PATRONAT MEDIALNY WERNISAŻERII: „O dzieleniu. Sztuka na granicy (polsko-niemieckiej)”, Muzeum Narodowe w Poznaniu.

Wernisażeria
0 komentarz
Patronat medialny wernisażeria, „O dzieleniu. Sztuka na granicy (polsko-niemieckiej)”, Muzeum Narodowe w Poznaniu

Wystawa „O dzieleniu. Sztuka na granicy (polsko-niemieckiej)” w Muzeum Narodowym w Poznaniu.

DUMA‼️ Jako Wernisażeria OBJĘŁAM PATRONAT nad fascynująca wystawą „O dzieleniu. Sztuka na granicy (polsko-niemieckiej)” w Muzeum Narodowym w Poznaniu. Dawno nie widziałam tak doskonałej współczesnej sztuki intelektualno-kontemplacyjnej, w dodatku dotyczącej lubianego przeze mnie obszaru „border art” – sztuki pogranicza, problemu podwójnej tożsamości, umowności, płynności i ulotności granic oraz arbitralności map. To dopiero prawdziwa sztuka bez granic.
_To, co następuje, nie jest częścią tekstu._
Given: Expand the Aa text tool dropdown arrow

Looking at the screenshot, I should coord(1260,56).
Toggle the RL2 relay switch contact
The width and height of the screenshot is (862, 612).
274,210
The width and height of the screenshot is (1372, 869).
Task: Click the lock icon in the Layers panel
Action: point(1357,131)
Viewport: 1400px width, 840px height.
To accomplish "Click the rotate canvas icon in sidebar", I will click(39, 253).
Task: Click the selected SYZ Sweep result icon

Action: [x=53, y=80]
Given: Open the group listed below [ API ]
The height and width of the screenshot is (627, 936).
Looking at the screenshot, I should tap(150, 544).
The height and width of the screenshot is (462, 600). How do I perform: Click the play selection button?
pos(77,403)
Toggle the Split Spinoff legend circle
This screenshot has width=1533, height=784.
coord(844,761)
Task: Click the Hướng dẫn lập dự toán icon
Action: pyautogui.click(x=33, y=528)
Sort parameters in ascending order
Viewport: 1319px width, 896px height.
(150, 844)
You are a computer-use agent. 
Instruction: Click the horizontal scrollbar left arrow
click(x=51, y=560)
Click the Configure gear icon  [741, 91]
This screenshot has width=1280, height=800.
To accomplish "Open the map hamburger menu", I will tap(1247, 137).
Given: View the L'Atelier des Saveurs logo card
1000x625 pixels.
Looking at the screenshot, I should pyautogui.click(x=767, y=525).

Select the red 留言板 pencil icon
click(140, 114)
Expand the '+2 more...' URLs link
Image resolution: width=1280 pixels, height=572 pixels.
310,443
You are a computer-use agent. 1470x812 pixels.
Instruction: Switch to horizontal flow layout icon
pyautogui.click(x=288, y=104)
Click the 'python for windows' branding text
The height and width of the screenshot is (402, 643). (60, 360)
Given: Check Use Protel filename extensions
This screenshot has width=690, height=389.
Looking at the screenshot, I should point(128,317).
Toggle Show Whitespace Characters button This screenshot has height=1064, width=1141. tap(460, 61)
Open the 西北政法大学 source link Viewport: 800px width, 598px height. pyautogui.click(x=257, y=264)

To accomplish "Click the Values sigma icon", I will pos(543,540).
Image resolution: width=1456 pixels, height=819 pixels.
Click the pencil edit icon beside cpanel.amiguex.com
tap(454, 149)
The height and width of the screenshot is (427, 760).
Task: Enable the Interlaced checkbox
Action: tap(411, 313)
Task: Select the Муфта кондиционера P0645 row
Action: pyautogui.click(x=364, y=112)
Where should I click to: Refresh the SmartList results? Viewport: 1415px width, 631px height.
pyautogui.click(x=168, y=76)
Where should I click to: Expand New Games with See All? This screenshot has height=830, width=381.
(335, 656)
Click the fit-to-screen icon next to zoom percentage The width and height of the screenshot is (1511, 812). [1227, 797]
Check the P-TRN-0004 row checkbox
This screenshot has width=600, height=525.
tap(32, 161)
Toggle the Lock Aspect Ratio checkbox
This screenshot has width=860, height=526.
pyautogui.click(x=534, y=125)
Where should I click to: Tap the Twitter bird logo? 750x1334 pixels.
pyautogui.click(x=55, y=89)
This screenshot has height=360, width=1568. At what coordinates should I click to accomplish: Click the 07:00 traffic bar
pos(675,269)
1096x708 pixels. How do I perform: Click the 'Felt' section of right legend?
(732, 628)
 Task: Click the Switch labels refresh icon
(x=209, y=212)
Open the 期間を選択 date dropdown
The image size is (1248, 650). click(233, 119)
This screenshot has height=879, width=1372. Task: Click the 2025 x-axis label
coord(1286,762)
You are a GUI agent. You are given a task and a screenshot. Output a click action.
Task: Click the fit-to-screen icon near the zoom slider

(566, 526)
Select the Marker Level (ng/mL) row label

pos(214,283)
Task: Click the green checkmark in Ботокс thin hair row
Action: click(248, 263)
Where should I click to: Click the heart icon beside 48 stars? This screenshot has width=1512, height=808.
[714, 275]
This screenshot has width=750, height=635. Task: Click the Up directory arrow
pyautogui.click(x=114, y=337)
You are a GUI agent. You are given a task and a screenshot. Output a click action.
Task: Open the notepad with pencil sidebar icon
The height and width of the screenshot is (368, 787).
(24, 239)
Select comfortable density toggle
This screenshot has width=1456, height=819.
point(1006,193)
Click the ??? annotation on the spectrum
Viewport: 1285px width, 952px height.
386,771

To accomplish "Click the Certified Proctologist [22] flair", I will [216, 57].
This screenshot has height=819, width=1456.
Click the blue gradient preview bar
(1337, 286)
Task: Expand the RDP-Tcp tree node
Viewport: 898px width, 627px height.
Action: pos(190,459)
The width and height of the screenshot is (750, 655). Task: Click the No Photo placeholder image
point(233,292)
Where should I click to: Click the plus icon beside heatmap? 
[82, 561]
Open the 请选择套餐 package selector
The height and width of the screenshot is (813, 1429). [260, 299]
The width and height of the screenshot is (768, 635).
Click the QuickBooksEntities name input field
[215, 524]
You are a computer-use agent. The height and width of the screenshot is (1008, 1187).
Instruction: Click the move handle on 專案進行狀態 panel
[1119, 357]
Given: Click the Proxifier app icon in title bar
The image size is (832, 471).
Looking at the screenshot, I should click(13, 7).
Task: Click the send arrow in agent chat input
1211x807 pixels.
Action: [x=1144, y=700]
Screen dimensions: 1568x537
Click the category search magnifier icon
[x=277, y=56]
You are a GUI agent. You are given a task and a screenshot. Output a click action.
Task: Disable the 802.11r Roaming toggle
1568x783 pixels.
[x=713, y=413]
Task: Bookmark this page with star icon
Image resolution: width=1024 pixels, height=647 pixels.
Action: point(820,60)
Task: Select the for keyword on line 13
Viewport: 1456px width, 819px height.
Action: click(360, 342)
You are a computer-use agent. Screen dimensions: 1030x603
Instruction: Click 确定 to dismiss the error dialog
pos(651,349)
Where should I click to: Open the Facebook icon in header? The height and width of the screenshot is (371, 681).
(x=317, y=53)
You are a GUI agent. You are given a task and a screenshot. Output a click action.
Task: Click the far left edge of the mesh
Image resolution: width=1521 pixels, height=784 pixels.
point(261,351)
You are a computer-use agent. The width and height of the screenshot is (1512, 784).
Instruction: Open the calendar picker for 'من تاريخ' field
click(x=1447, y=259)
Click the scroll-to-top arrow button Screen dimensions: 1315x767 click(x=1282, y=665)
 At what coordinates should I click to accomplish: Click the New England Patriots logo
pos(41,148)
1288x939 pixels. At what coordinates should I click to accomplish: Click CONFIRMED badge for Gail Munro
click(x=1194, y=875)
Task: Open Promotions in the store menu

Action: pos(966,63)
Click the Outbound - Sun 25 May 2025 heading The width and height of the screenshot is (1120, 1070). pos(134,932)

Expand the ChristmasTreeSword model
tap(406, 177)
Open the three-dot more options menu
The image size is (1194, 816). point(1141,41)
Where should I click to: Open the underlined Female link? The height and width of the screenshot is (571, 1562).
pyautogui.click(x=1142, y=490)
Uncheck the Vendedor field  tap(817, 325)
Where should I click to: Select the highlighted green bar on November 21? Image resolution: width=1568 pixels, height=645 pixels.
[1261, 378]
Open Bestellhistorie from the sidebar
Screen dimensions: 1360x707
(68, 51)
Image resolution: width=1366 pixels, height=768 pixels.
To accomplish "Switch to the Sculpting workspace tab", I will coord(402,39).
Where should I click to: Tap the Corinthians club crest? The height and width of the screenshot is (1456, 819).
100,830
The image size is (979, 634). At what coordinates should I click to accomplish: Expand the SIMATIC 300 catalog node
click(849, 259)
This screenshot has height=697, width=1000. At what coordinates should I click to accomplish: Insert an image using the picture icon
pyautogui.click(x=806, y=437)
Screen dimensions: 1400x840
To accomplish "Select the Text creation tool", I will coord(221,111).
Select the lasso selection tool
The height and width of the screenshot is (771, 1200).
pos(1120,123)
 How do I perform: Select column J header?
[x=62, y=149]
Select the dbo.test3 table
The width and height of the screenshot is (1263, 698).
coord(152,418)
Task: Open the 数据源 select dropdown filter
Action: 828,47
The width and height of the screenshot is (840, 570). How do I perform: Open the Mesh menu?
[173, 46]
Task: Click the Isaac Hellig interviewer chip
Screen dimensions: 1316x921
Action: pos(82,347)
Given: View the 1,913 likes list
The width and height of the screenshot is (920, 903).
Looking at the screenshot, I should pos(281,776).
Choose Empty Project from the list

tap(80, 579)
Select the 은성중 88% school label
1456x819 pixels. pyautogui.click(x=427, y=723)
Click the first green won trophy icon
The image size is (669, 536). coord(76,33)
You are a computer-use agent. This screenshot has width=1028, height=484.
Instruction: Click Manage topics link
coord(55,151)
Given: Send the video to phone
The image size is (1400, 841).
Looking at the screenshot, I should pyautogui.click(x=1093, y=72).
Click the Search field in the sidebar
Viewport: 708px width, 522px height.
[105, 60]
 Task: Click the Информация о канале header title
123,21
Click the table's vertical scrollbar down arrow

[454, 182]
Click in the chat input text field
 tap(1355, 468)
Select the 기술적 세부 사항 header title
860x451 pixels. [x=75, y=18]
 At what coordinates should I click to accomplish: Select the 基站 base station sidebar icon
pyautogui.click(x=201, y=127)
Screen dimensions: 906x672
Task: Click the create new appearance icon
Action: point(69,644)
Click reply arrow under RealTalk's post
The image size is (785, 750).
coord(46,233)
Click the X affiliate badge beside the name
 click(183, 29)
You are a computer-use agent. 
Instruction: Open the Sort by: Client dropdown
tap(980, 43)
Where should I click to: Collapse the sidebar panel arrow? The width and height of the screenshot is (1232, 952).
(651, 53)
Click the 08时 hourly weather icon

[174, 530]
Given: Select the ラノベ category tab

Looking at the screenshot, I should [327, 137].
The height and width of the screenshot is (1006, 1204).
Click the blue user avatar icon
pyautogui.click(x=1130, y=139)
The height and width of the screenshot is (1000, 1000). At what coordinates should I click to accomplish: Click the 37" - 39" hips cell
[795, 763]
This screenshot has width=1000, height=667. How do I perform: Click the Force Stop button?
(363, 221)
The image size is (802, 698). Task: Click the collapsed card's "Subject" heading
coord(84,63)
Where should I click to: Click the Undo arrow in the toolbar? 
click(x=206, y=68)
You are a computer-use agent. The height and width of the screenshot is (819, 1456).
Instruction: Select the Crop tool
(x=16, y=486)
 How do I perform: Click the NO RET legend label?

Anne Peschken, Marek Arsky, Upadek muru
Anne Peschken, Marek Arsky, Upadek muru

Wystawa sztuki współczesnej. Jak rozumieć sztukę współczesną?

Rozrzut na wystawie jest spory: od obrazów przez instalacje i fotografie po wideo m.in. – jedno z moich ulubionych – „Płot” Dominika Lejmana z wysoką gigantyczną „rozwijającą się” na ścianie siatką graniczną. Ponieważ ta instalacja znajduje się w oddzielnym pomieszczeniu, widz widzi (a co widz ma robić, jak nie widzieć, piec ciasteczka na wystawie?), jak dookoła niego zaczynaja przybywać kolejne i kolejne warstwy siatki, z każda chwilą szczelniejsze. Widz czuje się coraz bardziej ograniczany, bo jeszcze przed momentem stał w pustej, pozbawionej jakichkolwiek barier sali.

Dominik Lejman, Płot
Dominik Lejman, Płot

Powiem Wam, że z wystawami sztuki współczesnej jest taki problem, że trudno oddać je na zdjęciach. Jakbym się nie starała, tego typu obiekty najlepiej oglądać na żywo, bo w wersji ekranikowej, 2D, tracą 80% siły przekazu, to trochę jak webinar ze skoków ze spadochronem, trudno ćwiczyć na kanapie. W każdym razie z tego typu sztuką – jak ja to nazywam – intelektualno-kontemplacyjną inaczej się obcuje niż np. z realistycznymi obrazami, nie to że omiecie się płótno oczami i cześć. Omiatać oczami to można dolną półkę w Rossmannie.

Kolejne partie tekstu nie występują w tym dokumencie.